Salgının tamamen bitmediği ülkeler sebebiyle uluslararası seyahatlerin ne zaman tam anlamıyla açılacağının hâlâ belirsiz olduğunu ifade eden Cumhurbaşkanı Erdoğan, küresel ekonomik ve siyasi dengelerdeki sarsıntının nasıl bir tablo ortaya çıkartacağı meçhul olduğunu söyledi.
Cumhurbaşkanı Yardımcısı Fuat Oktay koordinasyonunda, tüm bakanlıkların ve kurumların katılımıyla bir normalleşme planı hazırlandığını aktaran Cumhurbaşkanı Erdoğan, “Açıklayacağım plan, halkımızın beklentileri ve bakanlıklarımızın çalışmaları ile Sağlık Bakanlığımızın ve Bilim Kurulumuzun görüşleri çerçevesinde şekillenmiştir. Ancak, bir kez daha altını çizerek ifade etmek istiyorum. Bu takvim, bir anda Mart ayının ilk günlerindeki hayatımıza geri dönüş anlamına gelmiyor. Normalleşme planıyla sadece, vatandaşlarımızın günlük hayatlarını, salgın şartlarında olabilecek en iyi seviyeye getirmeyi hedefliyoruz. Rehavete de karamsarlığa da kapılmadan, bu mücadeleyi sonuna kadar yürütecek ve inşallah başaracağız” şeklinde konuştu.

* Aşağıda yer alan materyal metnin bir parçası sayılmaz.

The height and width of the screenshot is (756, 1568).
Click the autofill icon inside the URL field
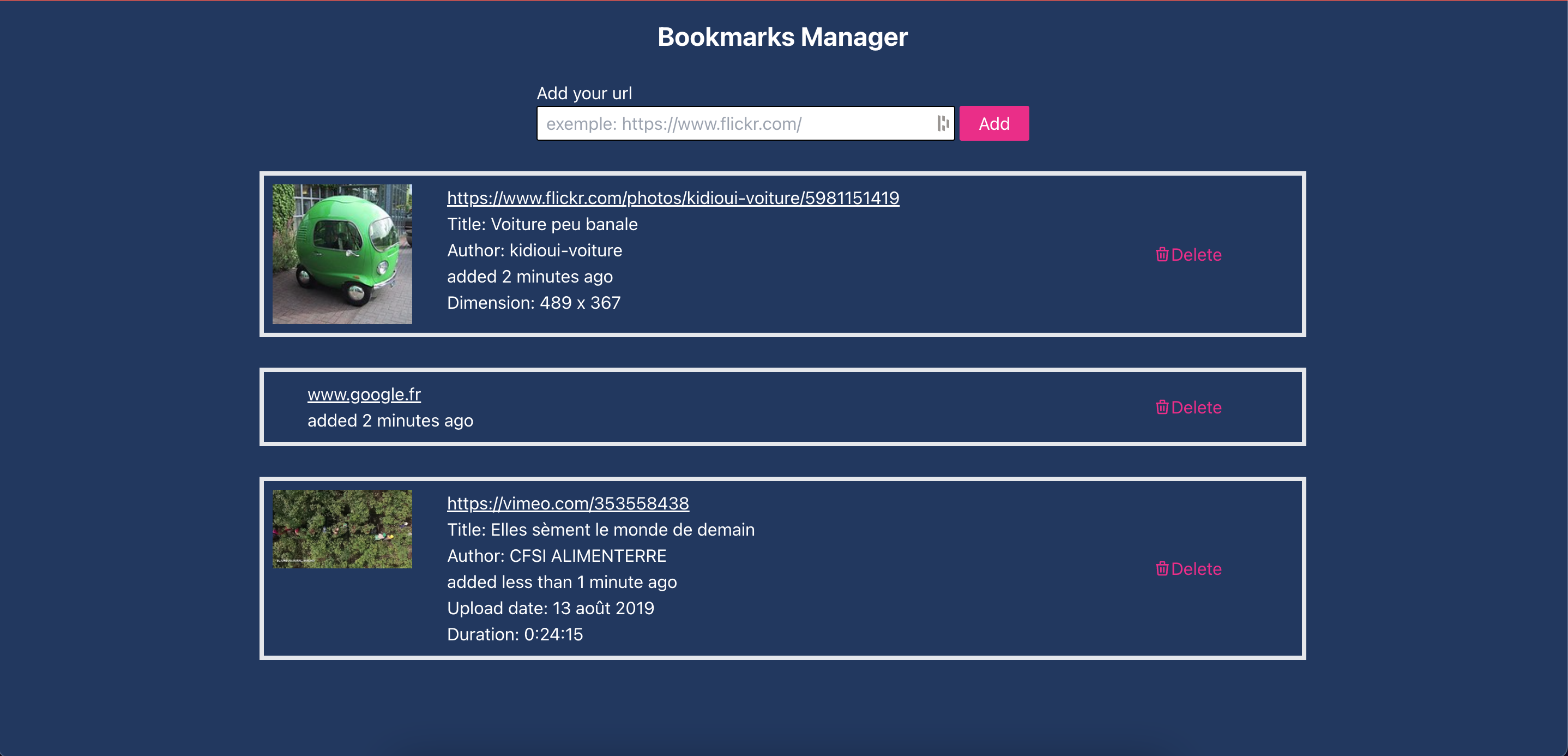coord(943,124)
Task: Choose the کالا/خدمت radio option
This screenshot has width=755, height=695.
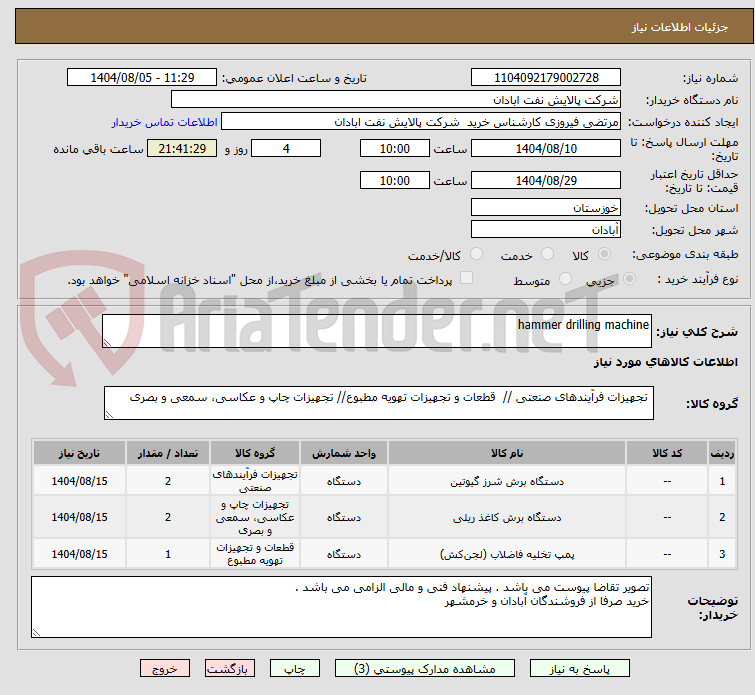Action: 475,255
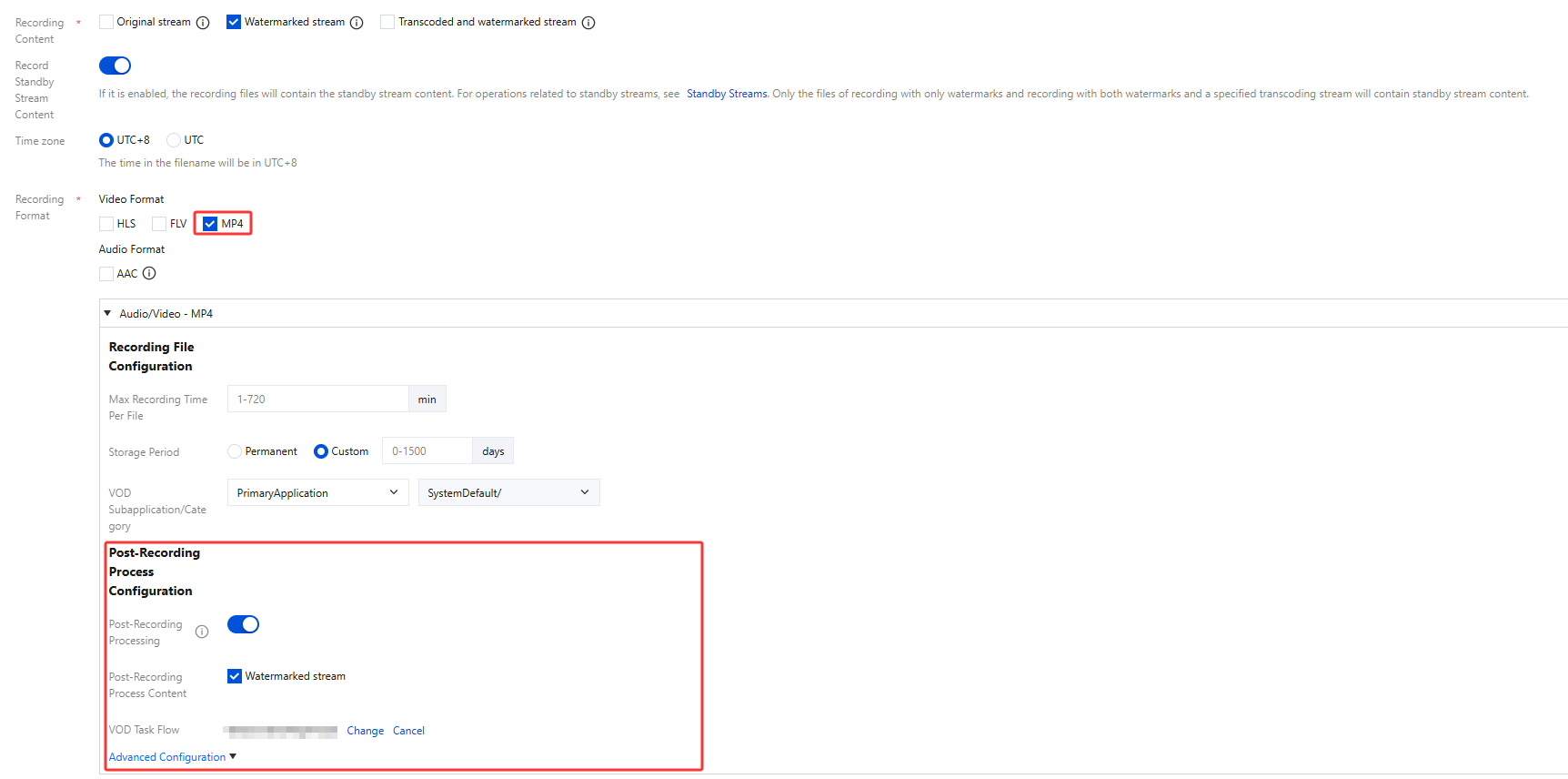
Task: Select the UTC time zone radio
Action: (174, 140)
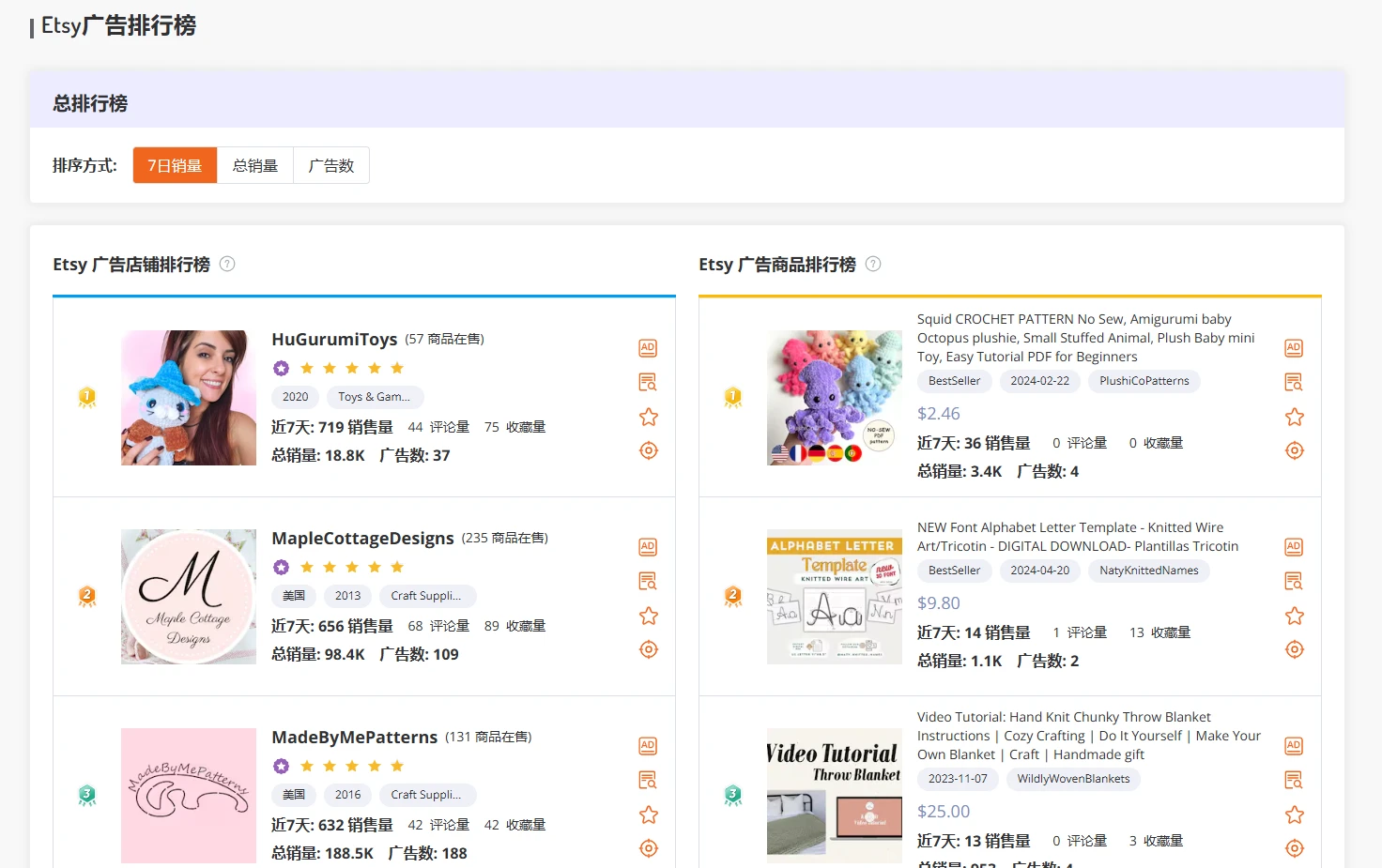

“DÜZENLEMELERİ MAYIS, HAZİRAN VE TEMMUZ AYLARINA YAYARAK YAPIYORUZ”
“Sınırlandırmaların kademeli şekilde esnetilmesiyle ilgili düzenlemeleri, genel olarak mayıs, haziran ve temmuz aylarına yayarak yapıyoruz” diyen Cumhurbaşkanı Erdoğan, fiziki mesafenin korunması, maske kullanımı, temizlik kurallarına sıkı şekilde riayetin, bu sürecin vazgeçilmez şartları olduğunun altını çizdi.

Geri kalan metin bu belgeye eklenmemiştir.